Green Technologies Changing The Planet

Green Technology

Technology is evolving at such a rapid pace that life as we know it could be unrecognisable within the next few decades. But that doesn’t just mean drones, smart watches and driverless cars. With increasing enthusiasm, governments and investors are turning to technology to help the modern world achieve more affordable and efficient sustainable development. Experts are dreaming up green energy projects that harness the planet’s natural resources and have the power to change the world. As they shine a spotlight on the green economy, we look at five hot new green energy inventions to watch out for:

Waste to stone

The capture and storage of carbon waste has been viewed as a breakthrough in halting the release of carbon dioxide into the atmosphere. It involves collecting the waste from large source points, such as fossil fuel power plants, and transporting it to storage sites where it is buried underground. But scientists in Iceland have made promising progress in turning the waste in to stone.
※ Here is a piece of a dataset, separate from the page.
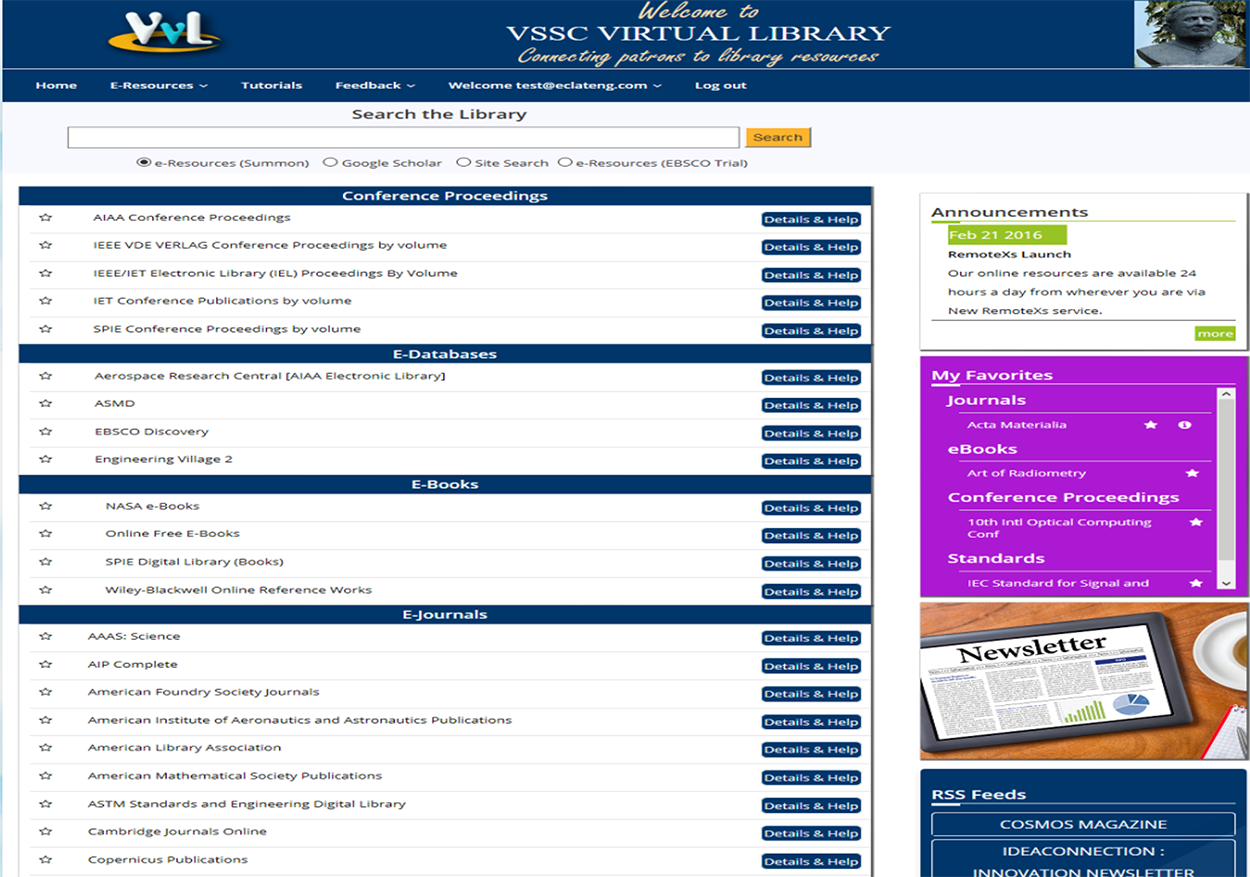This screenshot has width=1250, height=877.
Task: Click star beside Art of Radiometry
Action: point(1192,473)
Reykjavik Energy’s CarbFix Project in Iceland has been injecting the greenhouse gasses with water deep underground, where together they react with the volcanic basalt rocks found in the region. Within just two years the carbon dioxide has mineralized without appearing to leak. It’s a solution that is both more affordable and more efficient than simply burying waste, so we could see more of the world’s 40 million tonnes of carbon dioxide waste per year prevented from entering the atmosphere.

Five a Side

In tomorrow’s world, energy won’t just be created by scientists and engineers in power plants, but by children (or adults) playing games outside. Companies like Uncharted Play are already creating gadgets that generate energy by people playing football or skipping. These innovations aim to democratise energy access, empowering individuals to create their own innovative and renewable green energy, while having fun and keeping fit. The highly localised off-grid power solutions are 100% clean and renewable, and don’t rely on the use of solar, wind or any other mainstream method of energy production. The SOCCKET is a football that harnesses kinetic energy while the ball is in motion. Similarly, the PULSE skipping rope produces energy simply by being used. A half-hour game of soccer or skipping session can power an LEDlight for over three hours.

Green highways

Solar panel roads could soon be a driving force in the world of renewable energy. Green energy companies, including some start-ups like Solar Roadways in the US, are hoping to generate power from the millions of kilometres of roadways around the world. Businesses in Germany, the Netherlands and the USA are among many developing similar schemes for quiet roads in sunny areas.A two-year trial of a 1km route is already under-way in Normandy, France, which will soon give an indication if the dream could become a reality. Solar panels are expensive to produce, however, so they are currently not considered that cost-effective compared the energy they produce. But as technology improves, the reinforced solar panel roads may be the fast lane to green energy.

Imitating nature

Replicating natural processes inside a laboratory is a challenge scientists are hoping to perfect. Researchers have made steady progress in creating an artificial photosynthesis system that harvests light energy to produce clean liquid fuel. The supramolecule system mimics nature’s own method for converting sunlight, carbon dioxide, and water into fuels. It could be the start of a road that one day leads to the replacement of gasoline and other transportation fuels. Early projects being developed using the idea of synthetic photosynthesis include ‘artificial leaves’ made out of a thin silicon solar cell. Dropped into water, they can separate hydrogen and oxygen molecules, turning them into electricity by connecting them to fuel cells.

Pay-as-you-go solar

The concept of pay-as-you-go is being used to help light up Africa. Customers can buy small scale solar panels, enough to power multiple lights, a mobile phone and a radio, on a payment plan. It involves a small upfront fee and monthly instalments, of around a year depending on the plan, before the customer owns the solar power system. A number of pilots have already taken place and start-ups are now hoping to launch the idea among the more than one billion people in Africa who live outside the electricity grid – a small-scale project that could have a huge impact on people’s lives.